:: What the task requires ::
Without including any picture, repeat the records below exactly.

:: Data shown ::
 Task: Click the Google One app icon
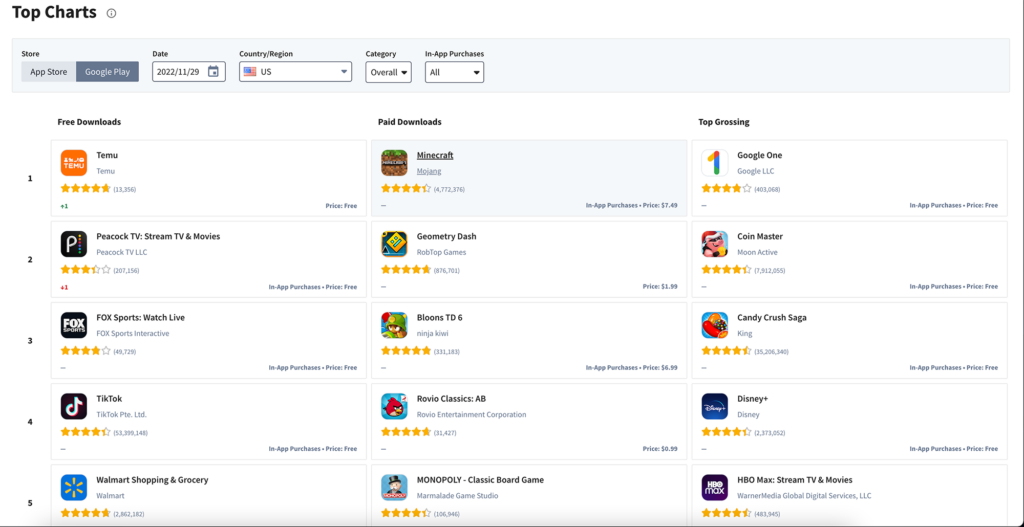[x=714, y=163]
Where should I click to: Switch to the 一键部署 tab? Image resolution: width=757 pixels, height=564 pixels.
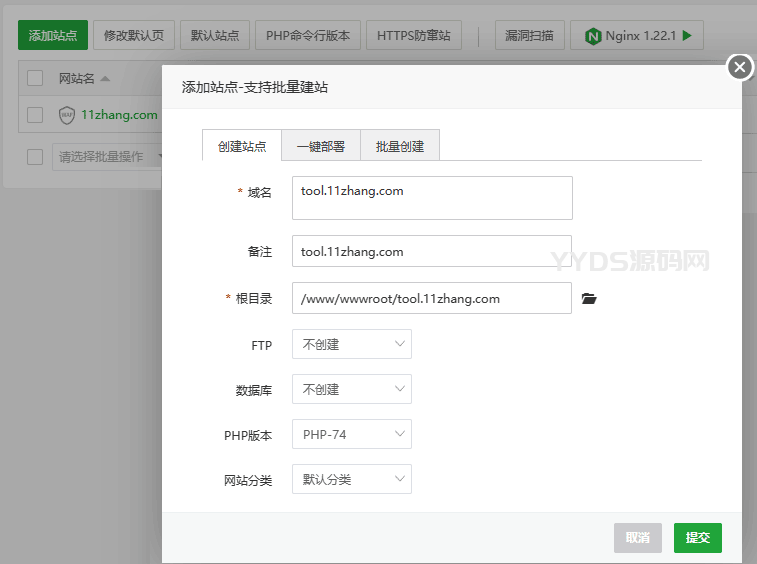pyautogui.click(x=321, y=146)
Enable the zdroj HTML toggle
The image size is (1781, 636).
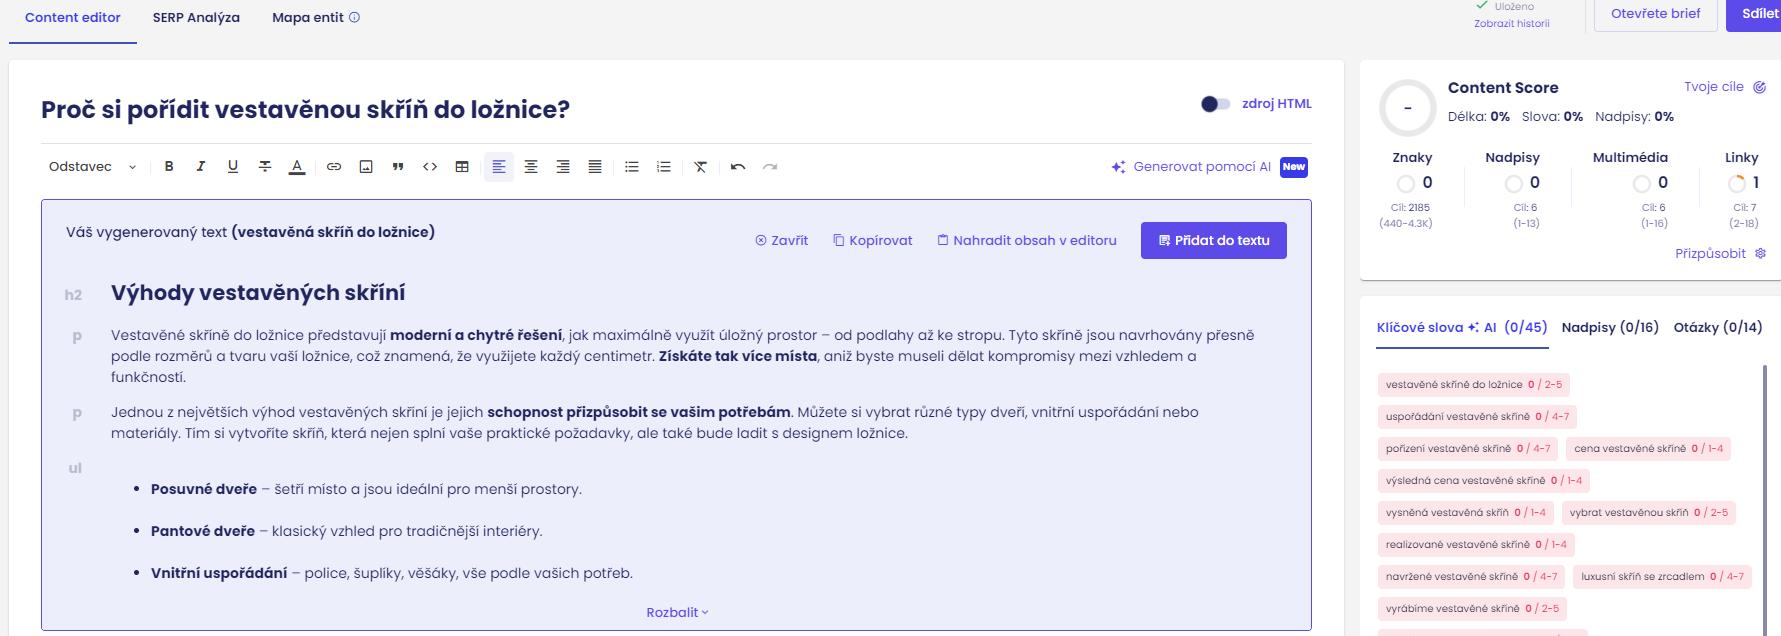click(1215, 104)
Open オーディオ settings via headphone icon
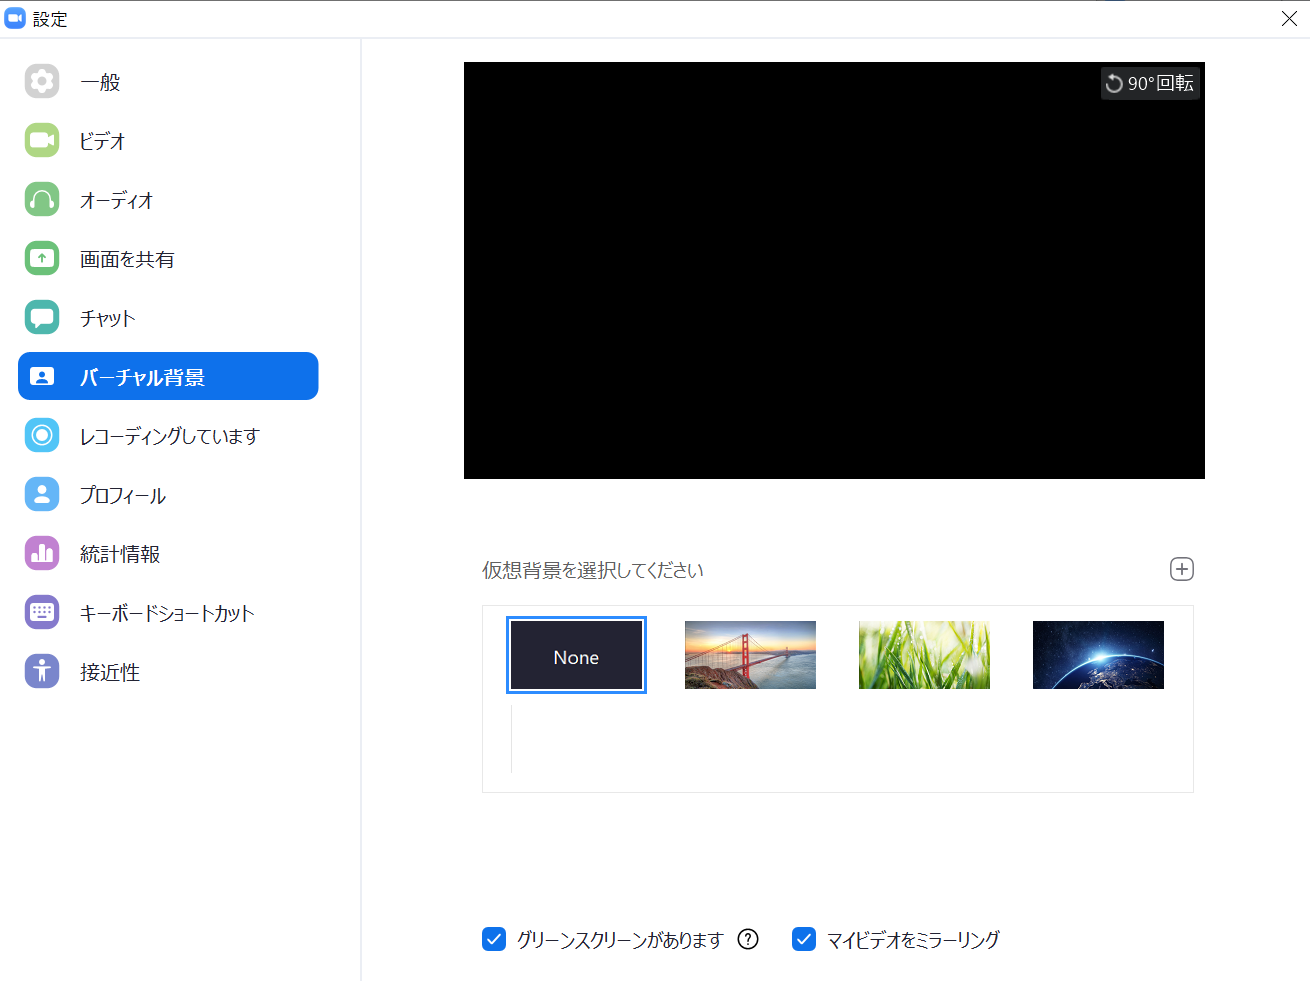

:: Response below ::
 Task: Click the Google One app icon
[x=714, y=163]
Where should I click to: Switch to the 一键部署 tab? Image resolution: width=757 pixels, height=564 pixels.
pyautogui.click(x=321, y=146)
Enable the zdroj HTML toggle
The image size is (1781, 636).
click(1215, 104)
Open オーディオ settings via headphone icon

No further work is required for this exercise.